Collect every line in the rows below that contains the string "label", and copy each such line unchanged.

Text and element pointing records
····················
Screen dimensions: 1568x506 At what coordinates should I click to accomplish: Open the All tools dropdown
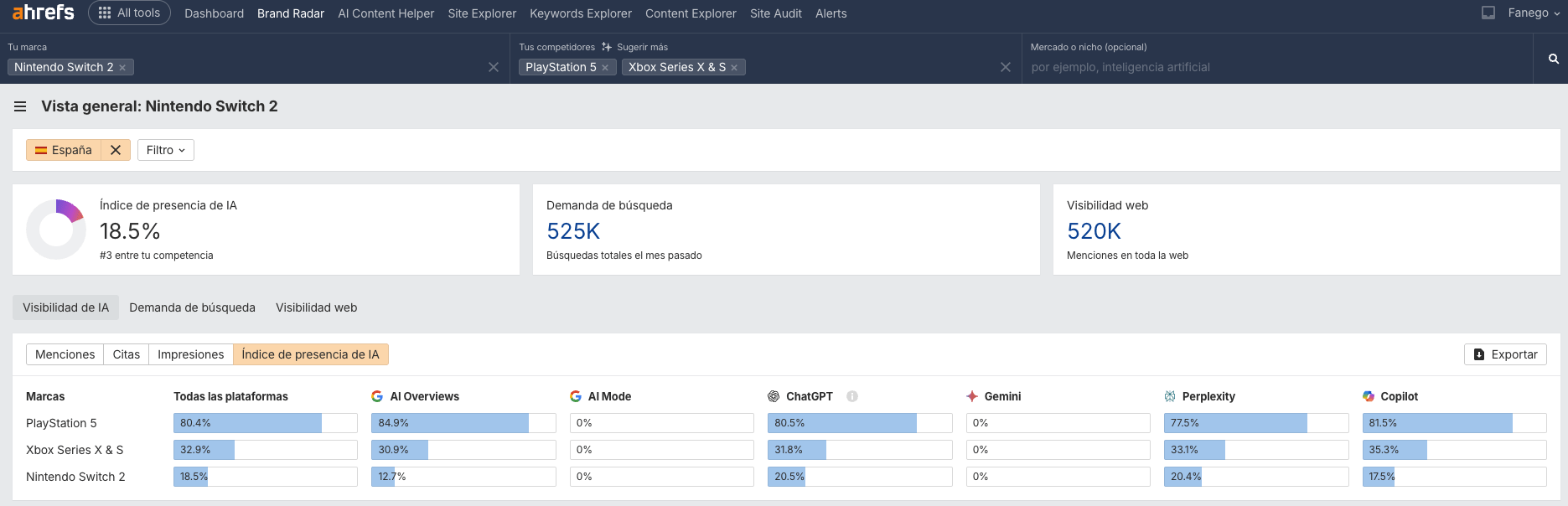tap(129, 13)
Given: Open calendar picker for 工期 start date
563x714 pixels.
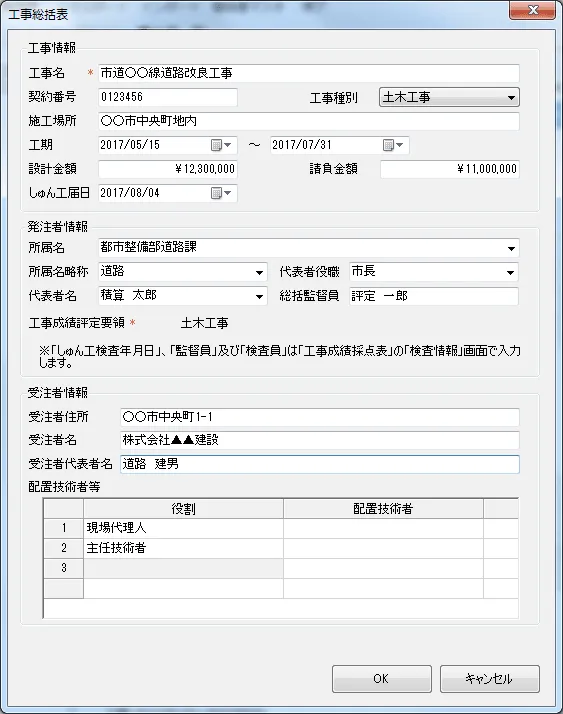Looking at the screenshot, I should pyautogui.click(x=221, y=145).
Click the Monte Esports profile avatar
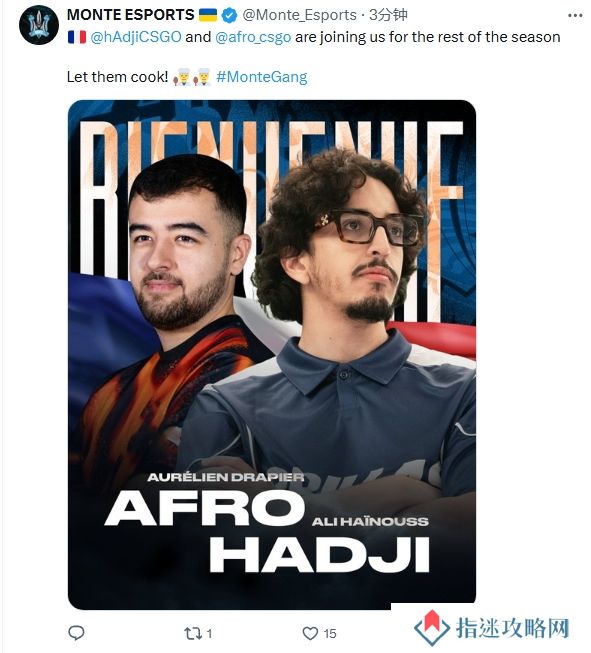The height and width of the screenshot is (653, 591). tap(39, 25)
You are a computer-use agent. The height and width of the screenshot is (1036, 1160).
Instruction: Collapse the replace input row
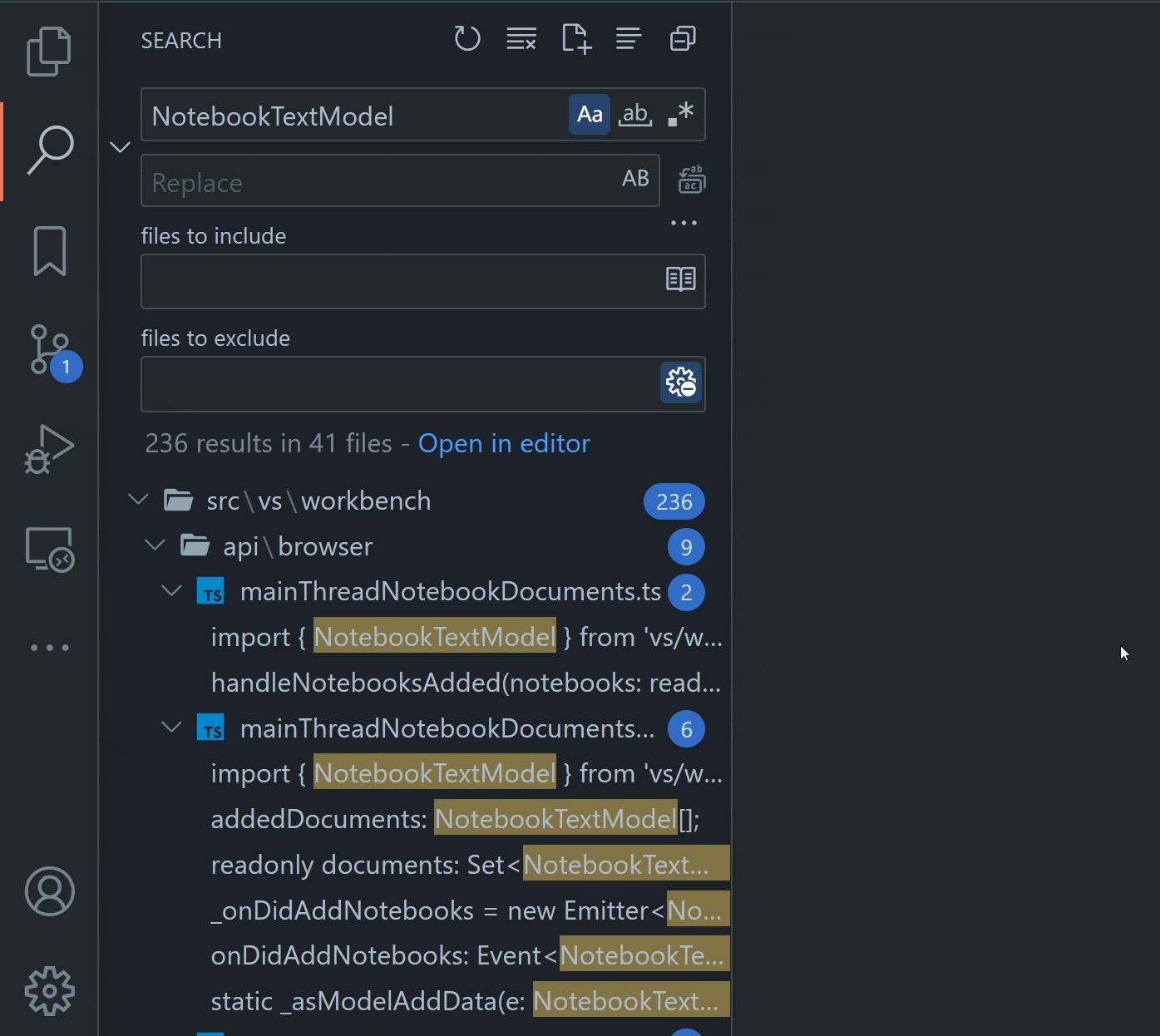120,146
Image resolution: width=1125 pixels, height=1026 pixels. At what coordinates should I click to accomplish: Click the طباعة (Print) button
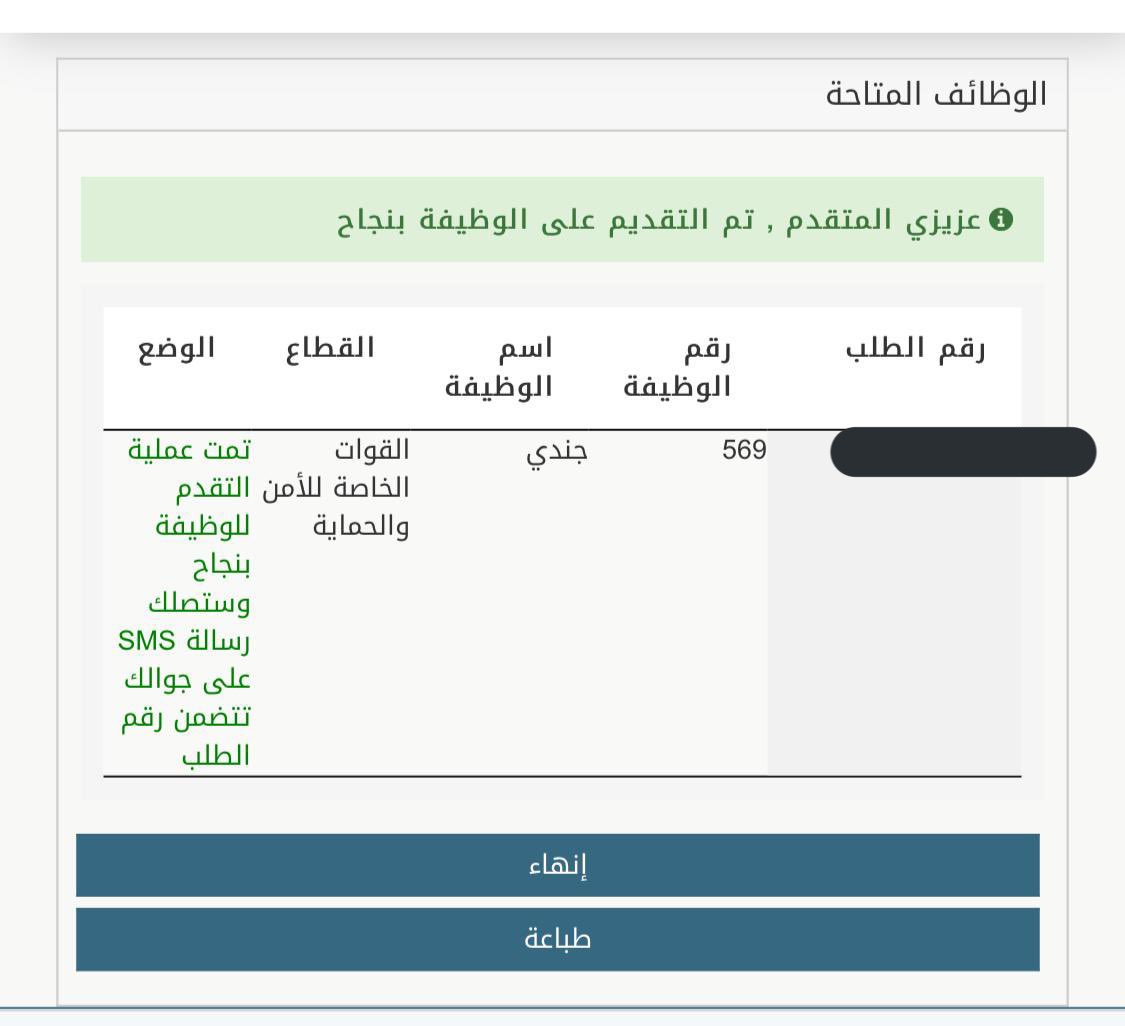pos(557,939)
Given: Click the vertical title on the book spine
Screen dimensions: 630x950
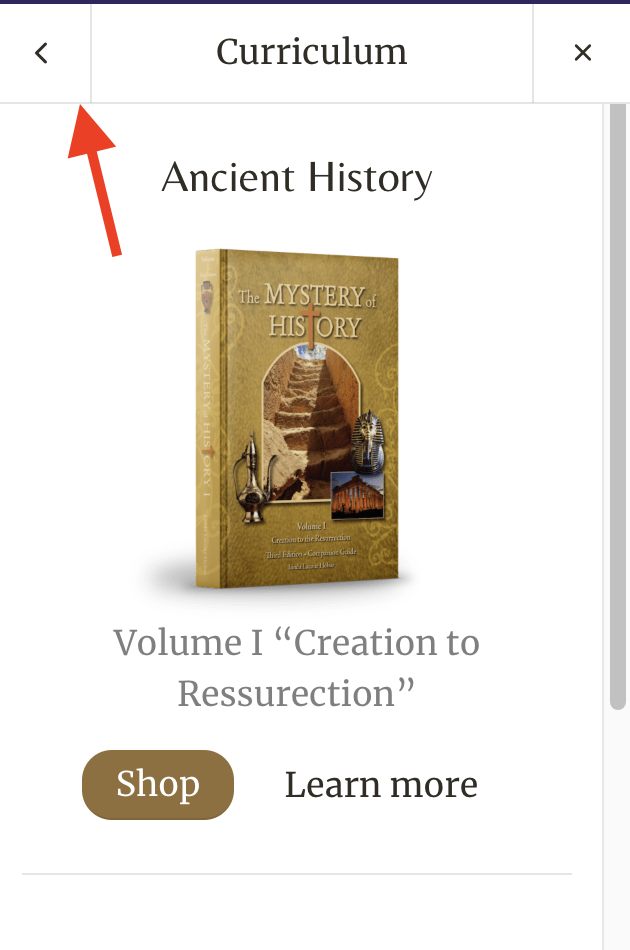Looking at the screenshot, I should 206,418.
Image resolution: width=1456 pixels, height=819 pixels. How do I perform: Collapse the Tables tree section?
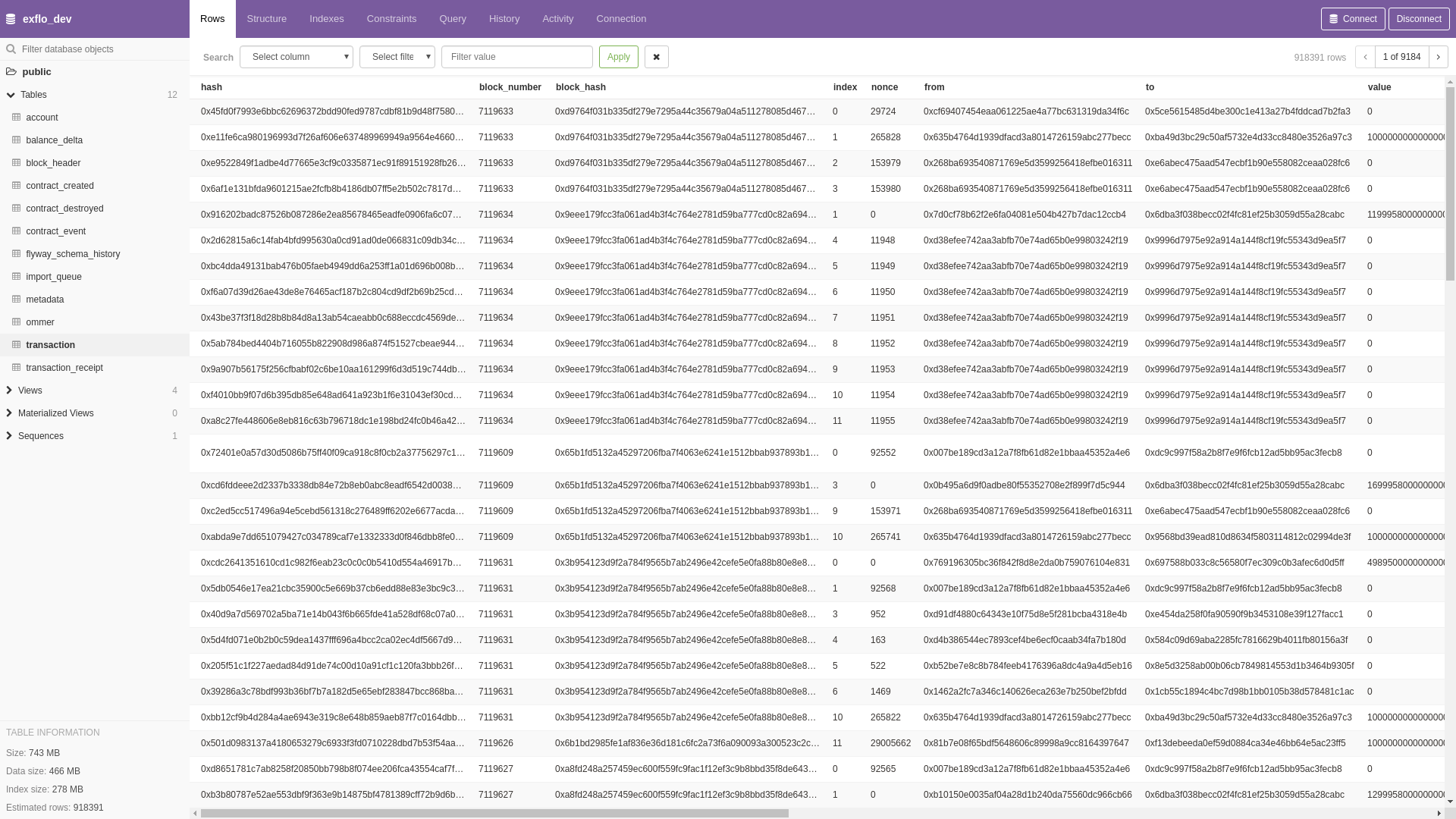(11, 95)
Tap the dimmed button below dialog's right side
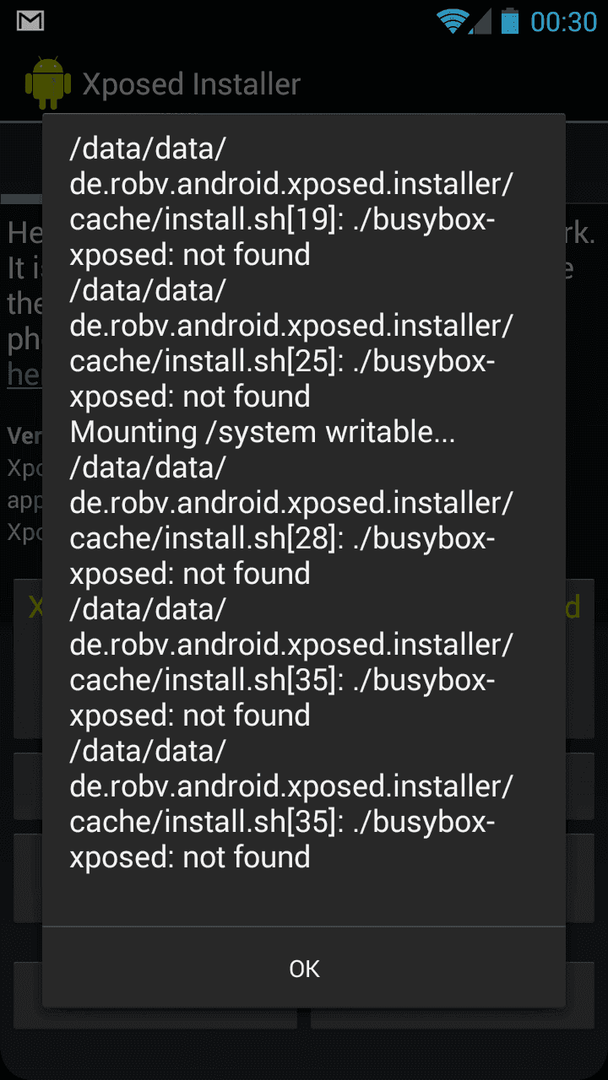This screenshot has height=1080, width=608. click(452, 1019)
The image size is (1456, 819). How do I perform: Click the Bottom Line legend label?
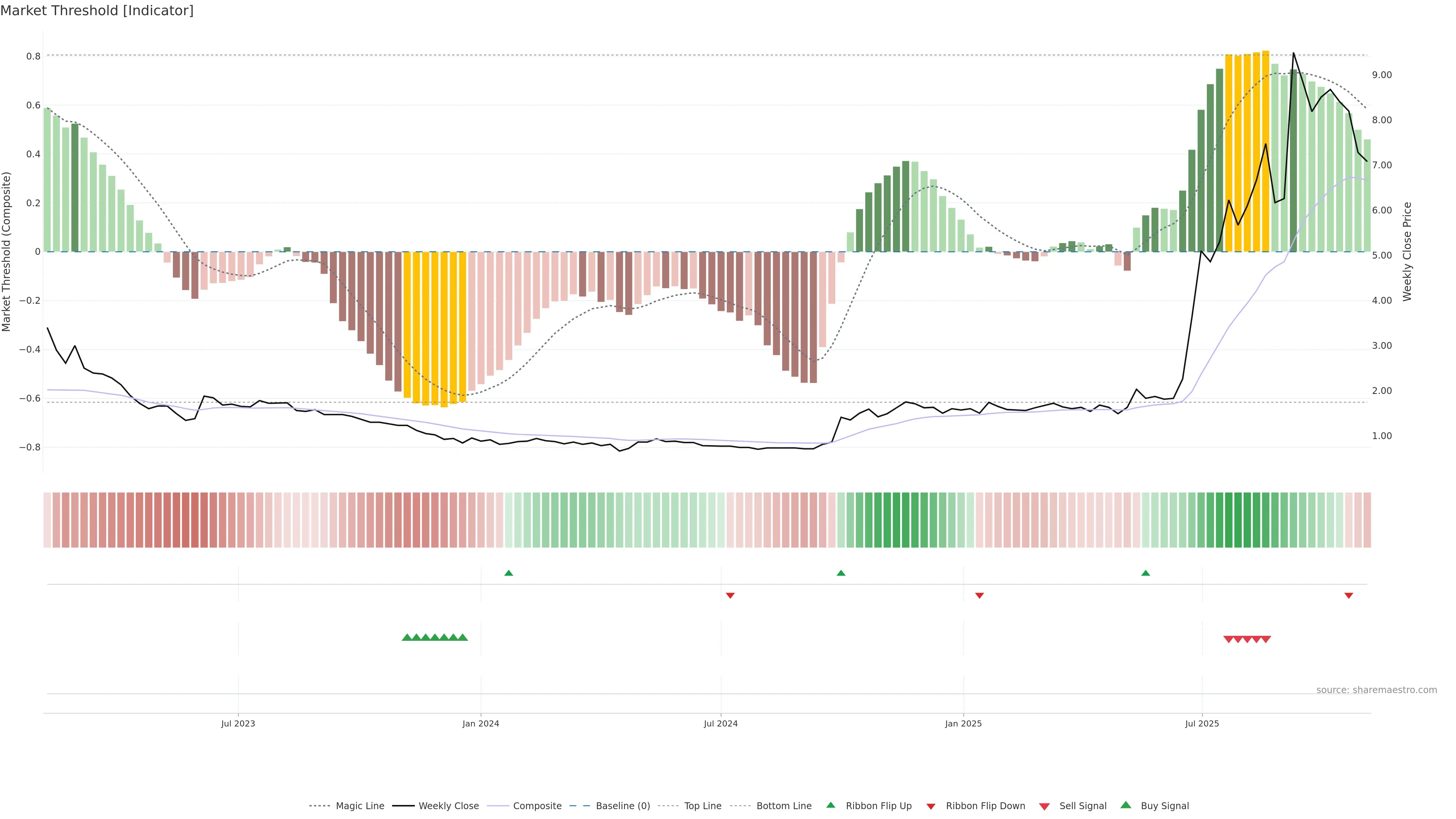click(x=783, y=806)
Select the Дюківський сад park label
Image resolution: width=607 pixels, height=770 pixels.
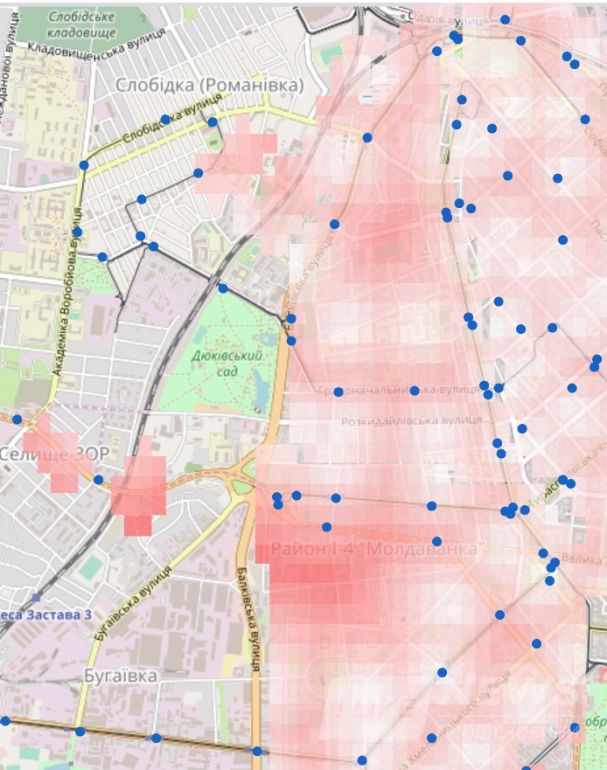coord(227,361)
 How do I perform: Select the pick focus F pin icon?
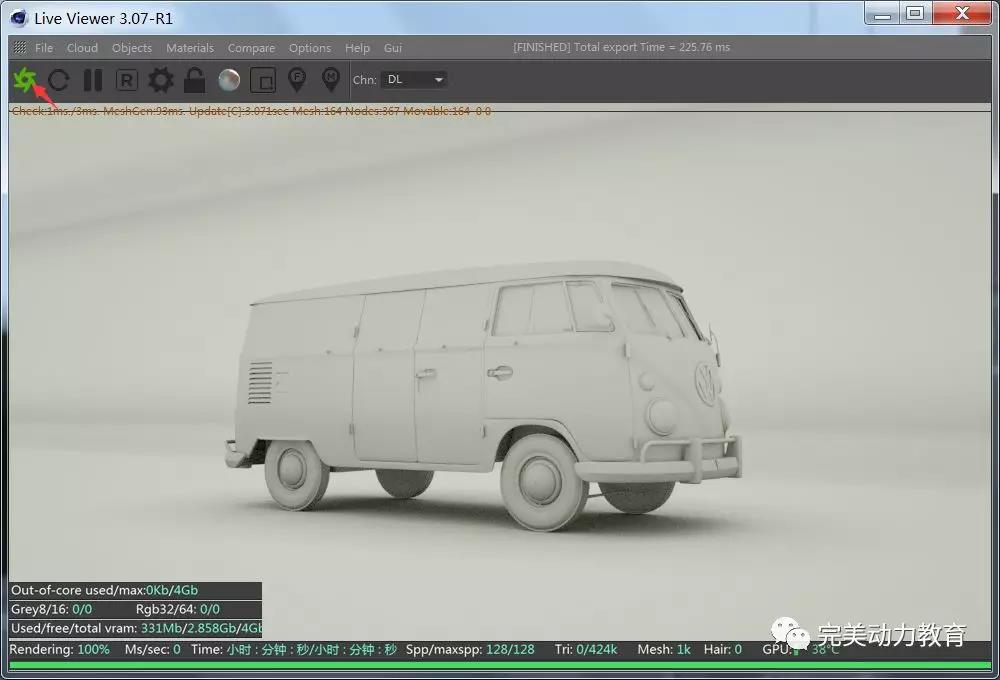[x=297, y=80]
····················
- **Result of this exercise**:
The image size is (1456, 819). How do I perform: Click the Bottom Line legend label?
Select the Дюківський сад park label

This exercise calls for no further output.